The weirdest materials people have used to make records

If it wasn’t already difficult to wrap your head around how on earth music gets pressed onto vinyl, wait until you hear it’s not the only material you can do it with.

Vinyl pressings are one of the most magical things we’ve ever come up with. What do you mean, we can listen to music that’s been engraved into the grooves of a physical, tangible piece of plastic? It’s literal witchcraft. 

Well, not really. But the real explanation makes it all sound so boring. It’s something to do with carvings, vibrations, needles, waveforms, and all those wonderful mechanical words that make music sound like the most dull thing in the world. But it’s anything but. The fact that it’s vinyl actually seems far more interesting, especially as something that’s been used since the 1950s.
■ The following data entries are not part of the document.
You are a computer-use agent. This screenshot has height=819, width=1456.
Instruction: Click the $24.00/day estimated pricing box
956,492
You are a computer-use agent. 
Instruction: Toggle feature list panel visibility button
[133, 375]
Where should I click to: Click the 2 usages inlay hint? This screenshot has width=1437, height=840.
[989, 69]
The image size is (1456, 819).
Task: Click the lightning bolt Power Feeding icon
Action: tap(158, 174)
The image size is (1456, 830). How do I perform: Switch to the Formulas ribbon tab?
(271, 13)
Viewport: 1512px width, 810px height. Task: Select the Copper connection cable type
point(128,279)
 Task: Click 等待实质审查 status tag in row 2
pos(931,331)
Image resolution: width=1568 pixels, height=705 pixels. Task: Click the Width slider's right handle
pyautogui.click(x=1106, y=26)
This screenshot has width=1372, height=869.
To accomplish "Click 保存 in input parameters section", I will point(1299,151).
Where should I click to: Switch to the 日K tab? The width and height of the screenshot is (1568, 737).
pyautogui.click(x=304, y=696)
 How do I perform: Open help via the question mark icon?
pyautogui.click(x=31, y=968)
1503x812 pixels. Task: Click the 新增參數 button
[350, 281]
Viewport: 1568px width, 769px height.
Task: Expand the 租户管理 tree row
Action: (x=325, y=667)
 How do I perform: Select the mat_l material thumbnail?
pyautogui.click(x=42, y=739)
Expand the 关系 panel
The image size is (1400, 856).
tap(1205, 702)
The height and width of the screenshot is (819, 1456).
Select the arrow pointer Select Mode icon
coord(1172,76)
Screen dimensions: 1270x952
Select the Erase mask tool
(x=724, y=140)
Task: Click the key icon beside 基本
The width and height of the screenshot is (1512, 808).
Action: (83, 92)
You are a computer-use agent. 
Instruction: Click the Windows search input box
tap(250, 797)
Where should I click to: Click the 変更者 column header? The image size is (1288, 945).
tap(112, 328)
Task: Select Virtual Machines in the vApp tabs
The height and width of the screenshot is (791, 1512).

Before then, the alternative was shellac, which, for anyone who’s ever had their nails done, seems anything but flimsy. But when vinyl came along, something that was far more lasting and much less brittle, it was the ultimate game-changer. It’s everywhere now, and hard to imagine our records any other way. But as with everything, people like to test the waters. And that means finding out other ways of playing music, with materials you wouldn’t expect to see outside of places like the kitchen.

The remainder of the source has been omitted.